Insights into malaria susceptibility using genome-wide data on 17,000 individuals from Africa, Asia and Oceania

16 Dec 2019
Nature Communications 2019 10 5732 DOI: 10.1038/s41467-019-13480-z

This resource page accompanies the publication from Consortial Project 1 entitled "Insights into malaria susceptibility using genome-wide data on 17,000 individuals from Africa, Asia and Oceania", which describes a large multi-centre study to investigate the genetic determinants of resistance to malaria conducted by MalariaGEN partners from 12 sites in 11 countries. On this page we provide information about the partner studies, the data and how to access it, and the software which accompany the manuscript.
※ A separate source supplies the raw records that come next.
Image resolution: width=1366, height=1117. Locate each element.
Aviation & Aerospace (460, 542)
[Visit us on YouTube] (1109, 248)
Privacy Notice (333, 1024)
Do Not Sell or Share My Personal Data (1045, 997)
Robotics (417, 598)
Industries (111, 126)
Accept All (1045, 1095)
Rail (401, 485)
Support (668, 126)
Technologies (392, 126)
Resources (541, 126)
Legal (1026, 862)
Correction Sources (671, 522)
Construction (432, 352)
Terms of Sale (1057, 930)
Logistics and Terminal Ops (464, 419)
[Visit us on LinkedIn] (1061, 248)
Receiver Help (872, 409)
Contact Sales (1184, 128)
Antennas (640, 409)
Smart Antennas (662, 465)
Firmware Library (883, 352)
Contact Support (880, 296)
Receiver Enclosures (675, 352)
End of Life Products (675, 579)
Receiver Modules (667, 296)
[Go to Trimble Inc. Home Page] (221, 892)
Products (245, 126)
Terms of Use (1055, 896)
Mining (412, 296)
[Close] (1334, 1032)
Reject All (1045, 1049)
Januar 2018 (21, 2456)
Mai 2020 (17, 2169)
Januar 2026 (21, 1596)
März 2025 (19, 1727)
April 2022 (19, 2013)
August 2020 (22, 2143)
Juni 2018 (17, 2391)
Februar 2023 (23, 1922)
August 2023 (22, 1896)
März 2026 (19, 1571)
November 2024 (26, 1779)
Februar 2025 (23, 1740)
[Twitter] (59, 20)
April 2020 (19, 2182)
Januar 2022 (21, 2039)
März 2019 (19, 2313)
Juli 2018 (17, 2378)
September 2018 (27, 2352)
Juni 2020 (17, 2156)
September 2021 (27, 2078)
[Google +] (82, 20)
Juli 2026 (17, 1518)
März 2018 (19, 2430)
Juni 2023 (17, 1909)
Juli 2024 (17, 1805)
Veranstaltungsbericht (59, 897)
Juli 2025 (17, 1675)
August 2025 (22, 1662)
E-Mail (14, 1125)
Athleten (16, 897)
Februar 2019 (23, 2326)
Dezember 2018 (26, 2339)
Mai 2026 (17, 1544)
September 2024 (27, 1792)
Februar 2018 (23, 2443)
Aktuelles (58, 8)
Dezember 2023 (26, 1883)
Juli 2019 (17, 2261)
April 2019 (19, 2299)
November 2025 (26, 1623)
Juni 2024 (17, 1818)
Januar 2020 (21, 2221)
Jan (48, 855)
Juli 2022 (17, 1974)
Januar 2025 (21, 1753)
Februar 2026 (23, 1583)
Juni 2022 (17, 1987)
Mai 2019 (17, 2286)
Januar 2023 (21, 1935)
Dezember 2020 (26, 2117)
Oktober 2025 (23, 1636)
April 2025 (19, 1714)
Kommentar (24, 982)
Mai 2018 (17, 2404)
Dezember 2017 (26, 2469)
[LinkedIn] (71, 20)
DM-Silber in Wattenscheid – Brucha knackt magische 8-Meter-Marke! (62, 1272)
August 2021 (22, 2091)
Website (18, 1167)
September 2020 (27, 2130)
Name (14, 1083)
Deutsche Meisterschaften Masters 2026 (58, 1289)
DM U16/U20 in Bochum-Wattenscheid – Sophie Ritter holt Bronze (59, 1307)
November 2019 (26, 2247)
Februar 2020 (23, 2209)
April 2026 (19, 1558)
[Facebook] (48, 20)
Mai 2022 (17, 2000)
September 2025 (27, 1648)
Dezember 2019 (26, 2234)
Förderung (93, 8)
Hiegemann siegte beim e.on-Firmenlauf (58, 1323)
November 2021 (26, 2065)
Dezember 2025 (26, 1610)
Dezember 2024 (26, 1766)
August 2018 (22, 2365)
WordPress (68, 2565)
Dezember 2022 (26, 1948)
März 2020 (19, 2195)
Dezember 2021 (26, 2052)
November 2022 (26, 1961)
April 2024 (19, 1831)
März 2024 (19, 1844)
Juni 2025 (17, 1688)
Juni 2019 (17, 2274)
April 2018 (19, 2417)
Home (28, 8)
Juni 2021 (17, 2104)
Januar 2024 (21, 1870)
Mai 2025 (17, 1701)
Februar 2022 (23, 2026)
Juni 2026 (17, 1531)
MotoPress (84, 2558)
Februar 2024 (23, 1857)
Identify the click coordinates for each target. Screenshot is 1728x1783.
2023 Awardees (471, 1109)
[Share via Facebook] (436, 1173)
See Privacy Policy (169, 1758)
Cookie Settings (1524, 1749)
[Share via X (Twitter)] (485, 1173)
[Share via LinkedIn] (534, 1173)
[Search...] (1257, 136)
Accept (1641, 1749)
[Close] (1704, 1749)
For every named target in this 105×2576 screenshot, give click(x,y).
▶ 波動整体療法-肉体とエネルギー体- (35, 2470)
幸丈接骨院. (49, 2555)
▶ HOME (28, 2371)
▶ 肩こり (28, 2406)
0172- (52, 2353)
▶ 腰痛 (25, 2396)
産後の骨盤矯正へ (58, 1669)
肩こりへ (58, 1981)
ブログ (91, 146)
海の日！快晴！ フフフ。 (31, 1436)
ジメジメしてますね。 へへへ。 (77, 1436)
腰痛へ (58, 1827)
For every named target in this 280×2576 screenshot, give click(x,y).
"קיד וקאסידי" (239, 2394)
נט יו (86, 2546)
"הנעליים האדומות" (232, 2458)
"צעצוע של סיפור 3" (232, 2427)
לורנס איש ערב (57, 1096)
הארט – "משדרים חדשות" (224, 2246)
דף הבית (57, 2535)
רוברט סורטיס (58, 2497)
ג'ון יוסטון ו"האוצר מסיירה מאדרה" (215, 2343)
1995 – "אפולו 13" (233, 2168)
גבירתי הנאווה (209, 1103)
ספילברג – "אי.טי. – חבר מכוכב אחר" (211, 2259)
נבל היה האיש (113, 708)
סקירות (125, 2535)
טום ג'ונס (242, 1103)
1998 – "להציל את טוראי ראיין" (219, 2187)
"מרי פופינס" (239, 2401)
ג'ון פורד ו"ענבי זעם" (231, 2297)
The full citation for the manuscript is: Malaria Genomic Epidemiology Network. Insights into malaria susceptibility using genome-wide data on 17,000 individuals from Africa, Asia and Oceania. Nat Commun 10, 5732 (2019) doi:10.1038/s41467-019-13480-z 

Please see a full list of MalariaGEN Consortium members, past and present.

Background

A person’s risk of developing severe malaria is influenced by many different genetic and environmental factors, but relatively little is known about their precise nature and how they interact. In 2005, the Malaria Genomic Epidemiology Network, or MalariaGEN, was established (Malaria_Genomic_Epidemiology_Network. A global network for investigating the genomic epidemiology of malaria. Nature. (2008); 456:732–737.). This consortium of researchers worked together to undertake large-scale genomic studies that integrate genetic data with clinical and epidemiological data, to address the question of why, in regions where people are repeatedly exposed to malaria parasites, some people die from the infection while others survive.

At the outset of the project MalariaGEN investigators agreed on principles for sharing data and on standardised clinical definitions, and worked together to define best ethical practices across different local settings including the development of guidelines for informed consent. These principles underlie access to data from the project which are described below.

Content of the data release

The following describes the content of the data release that accompanies our Nature Communications publication.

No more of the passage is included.